**Stored records**
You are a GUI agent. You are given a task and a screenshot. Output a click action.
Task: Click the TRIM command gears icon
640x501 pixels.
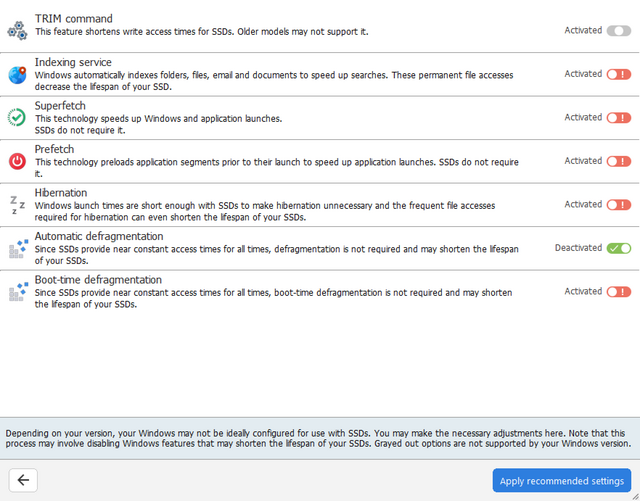point(17,31)
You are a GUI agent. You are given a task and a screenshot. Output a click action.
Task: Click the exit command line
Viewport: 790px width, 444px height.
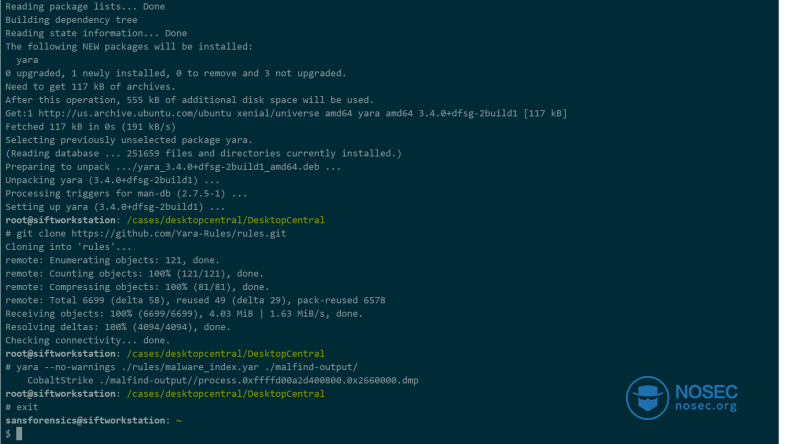[x=22, y=407]
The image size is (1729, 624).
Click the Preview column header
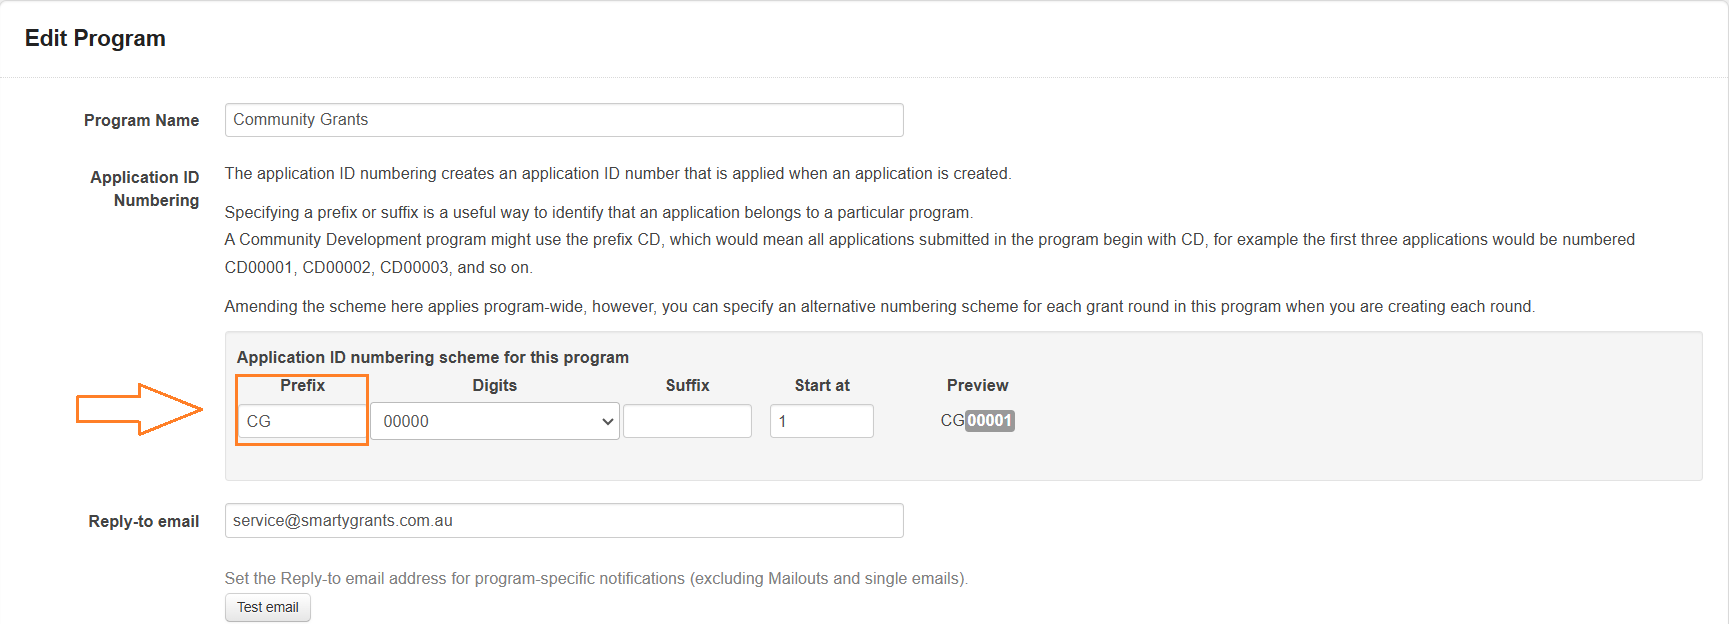point(977,386)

**EXERCISE DIRECTIONS**
Print the lines from the one holding "The image size is (1729, 624)." through the last line of the records, word for word, and omit the pictures.

**TASK ANSWER**
The image size is (1729, 624).
Click the Preview column header
point(977,386)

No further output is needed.